Ik neem jullie even mee naar een jaar geleden. Toen was
alles nog anders en zat ik in een ander lijf, een keurslijf en behoorde niet
aan mijzelf maar was overgeleverd aan zijn grillen. Mijn wil deed er niet toe,
dat hadden mijn ouders mij al vroeg duidelijk gemaakt. ‘Jij bent een meisje en
hebt dus niets te willen.’ Dat kwam niet alleen van mijn vader, maar mijn
moeder vertelde mij dat ook dagelijks. En toen zij tijdelijk in het ziekenhuis
lag, kwamen mijn vier grootouders om beurten mijn vader ondersteunen. Ook zij
zeiden dat iedere dag. Mijn broers kregen die boodschap uiteraard mee en namen
dat al snel over. Als zij iets wilden hebben, spanden ze mij voor hun karretje.

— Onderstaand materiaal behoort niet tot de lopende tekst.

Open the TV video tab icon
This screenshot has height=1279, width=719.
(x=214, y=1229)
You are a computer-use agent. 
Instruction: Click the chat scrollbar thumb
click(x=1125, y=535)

Soms zelfs letterlijk. Als ik dan protesteerde dan klonk het al meteen: ‘Jij
bent een meisje en hebt dus niets te willen.’
Het kon niet uitblijven dat ik uitgehuwelijkt zou worden.
Aan de zoon van vrienden van mijn ouders, die er dezelfde krankzinnige ideeën
op na hielden. Even hoopte ik dat hij anders was dan zijn en mijn ouders. Dat
hij mij op een voetstuk zou gaan zetten, want hij beloofde mij de maan en alles
wat de nacht in petto heeft voor een jong meisje. Bovendien behandelde hij zijn
twee zussen immers met respect.
Maar meteen nadat hij mij heel traditioneel over de
drempel had gedragen was het al mis: ‘Jij bent mijn vrouw en hebt dus te doen
wat ik zeg.’ Inderdaad het waren iets andere woorden, maar ze vertelden
hetzelfde verhaal. Niet iedere dag want ik was al voorbereid en als ik me maar
koest hield dan waren er van die dagen dat hij mij, ja geloof het of niet, meenam
op zijn tochten.
Zelfs hartje winter als hij traditioneel een kerstboom in
huis haalde. Hij liet mij dan kiezen, maar koos vervolgens voor een totaal andere
boom. Dat had ik na een paar jaar wel door, zodat ik juist een boom koos die
hij zou hebben aangeschaft. Inwendig had ik dikke pret, want nu zag hij daar vanaf
en nam de boom die ik voor ogen had.
Onderweg ging het vorig jaar fout. Hij nam de verkeerde
afslag. Voor mij liep dat goed af. Hij tuimelde van de brug en hemelde. Ik werd
opgevangen door een vrij stel. Zo’n stel waarvan mijn familie denkt, die zijn
niet goed bij hun hoofd.
Zij lieten mij allerlei boeken lezen. Boeken waarvan ik
nog nooit had gehoord.
Zij namen mij mee naar feesten, naar andere dorpen,
steden, kleedden mij aan met kleding waarvan ik het bestaan niet wist. Maar
bovenal vertelden zij: ‘Jij bent ons slaafje niet, maar een mooie vrouw met
recht op een eigen mening, een eigen leven.’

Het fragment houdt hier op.